→ EXERCISE DESCRIPTION: Provide the entries once more, identical in every word.

→ EXERCISE DATA:
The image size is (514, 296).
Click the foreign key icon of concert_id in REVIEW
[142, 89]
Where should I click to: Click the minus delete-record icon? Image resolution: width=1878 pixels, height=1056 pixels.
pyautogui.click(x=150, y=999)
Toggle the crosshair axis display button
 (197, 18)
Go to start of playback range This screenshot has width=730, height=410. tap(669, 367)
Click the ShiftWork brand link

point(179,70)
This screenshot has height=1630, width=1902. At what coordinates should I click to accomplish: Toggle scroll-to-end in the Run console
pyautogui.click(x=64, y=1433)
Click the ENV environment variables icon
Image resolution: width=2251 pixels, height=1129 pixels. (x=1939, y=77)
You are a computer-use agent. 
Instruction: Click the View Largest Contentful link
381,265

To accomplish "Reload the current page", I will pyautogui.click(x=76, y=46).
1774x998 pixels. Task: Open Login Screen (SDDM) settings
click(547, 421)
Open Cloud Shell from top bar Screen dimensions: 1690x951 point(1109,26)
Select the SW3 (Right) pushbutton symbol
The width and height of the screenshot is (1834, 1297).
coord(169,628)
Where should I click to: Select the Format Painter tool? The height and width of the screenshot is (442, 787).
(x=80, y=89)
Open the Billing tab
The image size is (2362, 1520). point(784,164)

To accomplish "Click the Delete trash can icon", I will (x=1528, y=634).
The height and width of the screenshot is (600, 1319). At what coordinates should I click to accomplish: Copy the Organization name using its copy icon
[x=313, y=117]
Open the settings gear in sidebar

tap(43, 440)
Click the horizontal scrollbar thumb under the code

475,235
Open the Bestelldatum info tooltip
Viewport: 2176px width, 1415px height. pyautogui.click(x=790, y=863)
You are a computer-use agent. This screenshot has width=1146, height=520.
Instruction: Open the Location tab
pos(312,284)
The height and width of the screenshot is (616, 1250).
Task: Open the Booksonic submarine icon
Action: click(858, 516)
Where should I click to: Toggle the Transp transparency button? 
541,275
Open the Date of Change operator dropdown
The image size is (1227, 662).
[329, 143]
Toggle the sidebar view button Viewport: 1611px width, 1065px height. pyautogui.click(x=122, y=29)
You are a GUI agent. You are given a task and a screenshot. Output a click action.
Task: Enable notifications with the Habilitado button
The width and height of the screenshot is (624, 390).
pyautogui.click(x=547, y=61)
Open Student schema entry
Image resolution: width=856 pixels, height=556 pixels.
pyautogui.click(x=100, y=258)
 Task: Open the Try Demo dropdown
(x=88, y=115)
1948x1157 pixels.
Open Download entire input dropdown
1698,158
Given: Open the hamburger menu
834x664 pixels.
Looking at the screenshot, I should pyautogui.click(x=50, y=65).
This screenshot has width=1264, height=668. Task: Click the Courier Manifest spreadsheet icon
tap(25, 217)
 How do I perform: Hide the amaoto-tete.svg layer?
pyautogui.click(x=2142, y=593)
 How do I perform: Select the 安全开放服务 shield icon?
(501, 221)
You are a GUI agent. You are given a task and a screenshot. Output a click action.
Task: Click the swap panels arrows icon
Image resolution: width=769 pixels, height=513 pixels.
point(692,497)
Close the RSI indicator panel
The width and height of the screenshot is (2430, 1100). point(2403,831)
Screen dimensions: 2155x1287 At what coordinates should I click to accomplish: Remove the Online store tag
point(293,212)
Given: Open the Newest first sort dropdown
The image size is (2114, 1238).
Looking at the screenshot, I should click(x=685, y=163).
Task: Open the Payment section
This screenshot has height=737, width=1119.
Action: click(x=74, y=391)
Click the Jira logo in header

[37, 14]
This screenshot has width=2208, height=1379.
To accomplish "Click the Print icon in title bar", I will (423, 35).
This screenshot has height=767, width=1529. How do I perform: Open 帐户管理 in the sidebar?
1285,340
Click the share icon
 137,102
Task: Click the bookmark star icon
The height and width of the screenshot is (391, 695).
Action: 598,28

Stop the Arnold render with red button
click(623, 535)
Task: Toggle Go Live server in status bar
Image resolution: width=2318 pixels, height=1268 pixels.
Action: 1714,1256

→ COMPLETED TASK:
The image size is (514, 296).
Click the foreign key icon of concert_id in REVIEW
[142, 89]
Where should I click to: Click the minus delete-record icon? Image resolution: width=1878 pixels, height=1056 pixels.
pyautogui.click(x=150, y=999)
Toggle the crosshair axis display button
 (197, 18)
Go to start of playback range This screenshot has width=730, height=410. tap(669, 367)
Click the ShiftWork brand link

point(179,70)
This screenshot has height=1630, width=1902. At what coordinates should I click to accomplish: Toggle scroll-to-end in the Run console
pyautogui.click(x=64, y=1433)
Click the ENV environment variables icon
Image resolution: width=2251 pixels, height=1129 pixels. (x=1939, y=77)
You are a computer-use agent. 
Instruction: Click the View Largest Contentful link
381,265

To accomplish "Reload the current page", I will pyautogui.click(x=76, y=46).
1774x998 pixels. Task: Open Login Screen (SDDM) settings
click(547, 421)
Open Cloud Shell from top bar Screen dimensions: 1690x951 point(1109,26)
Select the SW3 (Right) pushbutton symbol
The width and height of the screenshot is (1834, 1297).
coord(169,628)
Where should I click to: Select the Format Painter tool? The height and width of the screenshot is (442, 787).
(x=80, y=89)
Open the Billing tab
The image size is (2362, 1520). point(784,164)

To accomplish "Click the Delete trash can icon", I will (x=1528, y=634).
The height and width of the screenshot is (600, 1319). At what coordinates should I click to accomplish: Copy the Organization name using its copy icon
[x=313, y=117]
Open the settings gear in sidebar

tap(43, 440)
Click the horizontal scrollbar thumb under the code

475,235
Open the Bestelldatum info tooltip
Viewport: 2176px width, 1415px height. pyautogui.click(x=790, y=863)
You are a computer-use agent. This screenshot has width=1146, height=520.
Instruction: Open the Location tab
pos(312,284)
The height and width of the screenshot is (616, 1250).
Task: Open the Booksonic submarine icon
Action: click(858, 516)
Where should I click to: Toggle the Transp transparency button? 
541,275
Open the Date of Change operator dropdown
The image size is (1227, 662).
[329, 143]
Toggle the sidebar view button Viewport: 1611px width, 1065px height. pyautogui.click(x=122, y=29)
You are a GUI agent. You are given a task and a screenshot. Output a click action.
Task: Enable notifications with the Habilitado button
The width and height of the screenshot is (624, 390).
pyautogui.click(x=547, y=61)
Open Student schema entry
Image resolution: width=856 pixels, height=556 pixels.
pyautogui.click(x=100, y=258)
 Task: Open the Try Demo dropdown
(x=88, y=115)
1948x1157 pixels.
Open Download entire input dropdown
1698,158
Given: Open the hamburger menu
834x664 pixels.
Looking at the screenshot, I should pyautogui.click(x=50, y=65).
This screenshot has width=1264, height=668. Task: Click the Courier Manifest spreadsheet icon
tap(25, 217)
 How do I perform: Hide the amaoto-tete.svg layer?
pyautogui.click(x=2142, y=593)
 How do I perform: Select the 安全开放服务 shield icon?
(501, 221)
You are a GUI agent. You are given a task and a screenshot. Output a click action.
Task: Click the swap panels arrows icon
Image resolution: width=769 pixels, height=513 pixels.
point(692,497)
Close the RSI indicator panel
The width and height of the screenshot is (2430, 1100). point(2403,831)
Screen dimensions: 2155x1287 At what coordinates should I click to accomplish: Remove the Online store tag
point(293,212)
Given: Open the Newest first sort dropdown
The image size is (2114, 1238).
Looking at the screenshot, I should click(x=685, y=163).
Task: Open the Payment section
This screenshot has height=737, width=1119.
Action: click(x=74, y=391)
Click the Jira logo in header

[37, 14]
This screenshot has width=2208, height=1379.
To accomplish "Click the Print icon in title bar", I will (423, 35).
This screenshot has height=767, width=1529. How do I perform: Open 帐户管理 in the sidebar?
1285,340
Click the share icon
 137,102
Task: Click the bookmark star icon
The height and width of the screenshot is (391, 695).
Action: 598,28

Stop the Arnold render with red button
click(623, 535)
Task: Toggle Go Live server in status bar
Image resolution: width=2318 pixels, height=1268 pixels.
Action: 1714,1256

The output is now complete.